Aimé Nouma

Maq120x190-AimeNouma-4.inddNé au Cameroun et élevé en banlieue parisienne, ancien virtuose du ballon rond, Aimé Nouma s’est converti en jongleur de mots qu’il met en musique avec un flow très fluide.

l’ouvrage LES PLEURS DU MALE d’Aimé Nouma est disponible au prix unitaire de 10e

Bien qu’ayant une sœur et un frère de trois et six ans mes cadets, j’ai vécu comme un enfant unique jusqu’à mes 10-11 ans. Hasard de la vie qui m’a sans doute amené à développer mon imaginaire et ma créativité.

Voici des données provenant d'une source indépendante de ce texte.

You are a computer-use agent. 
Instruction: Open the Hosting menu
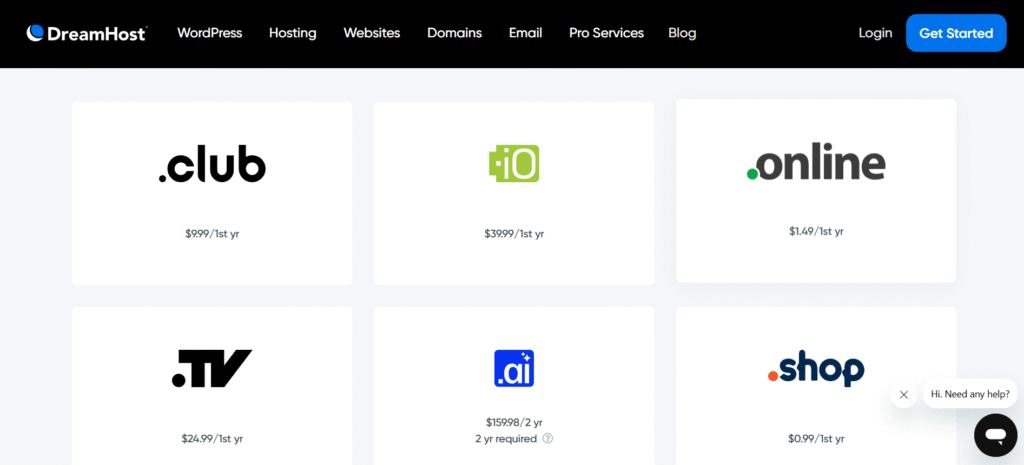pyautogui.click(x=292, y=33)
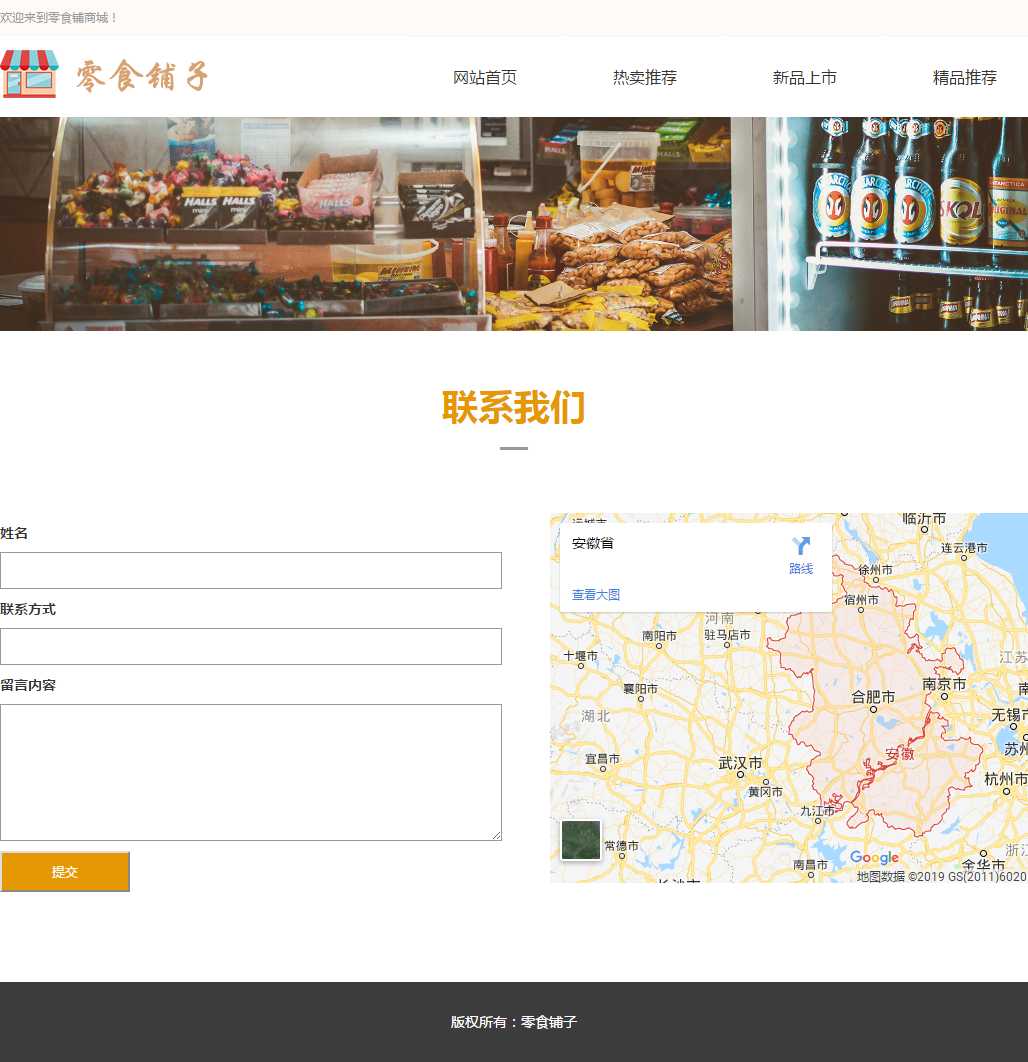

Grâce à mon talent au foot, j’étais un de ces enfants connus et entourés d’amis. À l’extérieur, j’étais assez turbulent mais, chez moi, je pouvais passer des journées entières à m’occuper seul dans ma chambre, à jouer, à lire et à m’amuser.

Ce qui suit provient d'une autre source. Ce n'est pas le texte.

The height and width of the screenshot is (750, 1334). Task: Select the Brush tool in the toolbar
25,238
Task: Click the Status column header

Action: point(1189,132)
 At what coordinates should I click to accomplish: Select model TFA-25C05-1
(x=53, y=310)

Bibliothèque rose, bibliothèque verte puis tout ce qui me tombait sous la main, évidemment beaucoup de BD. Une vraie boulimie de lecture. Au bout d’un moment les charmantes bibliothécaires de Saint-Gratien, ma petite ville de banlieue n’étaient même plus étonnées de me voir ramener après quelques jours les nombreux ouvrages que je venais d’emprunter.
Mes premiers coups de coeur en littérature : Le Roman de Renart, puis Rabelais avec son personnage frère Jean des Entommeures et encore François Villon, dont la vie de mauvais garçon m’a peut-être inspirée. Les “Mamadou et Binéta”, livres scolaires africains que m’avait fait découvrir mon père, m’apportaient du dépaysement.
Pour l’anecdote, mon paternel, qui avait reçu à l’époque des “colonies” un enseignement scolaire sans doute plus drastique que le mien, avait une très belle main d’écriture pleine de courbes et de déliés. Je voulais naturellement qu’il m’apprenne cet art proche de la calligraphie, et devant son refus, je me souviens m’être dit : « Tu verras, moi j’écrirai mieux que toi ! »
Mais je n’étais pas si fier de moi quand, systématiquement en début d’année scolaire, maîtres puis professeurs lisaient en classe mes rédactions ou dissertations. À l’époque, cette mise en avant de ma prose ne correspondait pas à l’image que j’avais et surtout voulais donner de moi.
Heureusement, les gens changent, les choses changent et j’espère aujourd’hui que vous aimerez ma prose et ma poésie.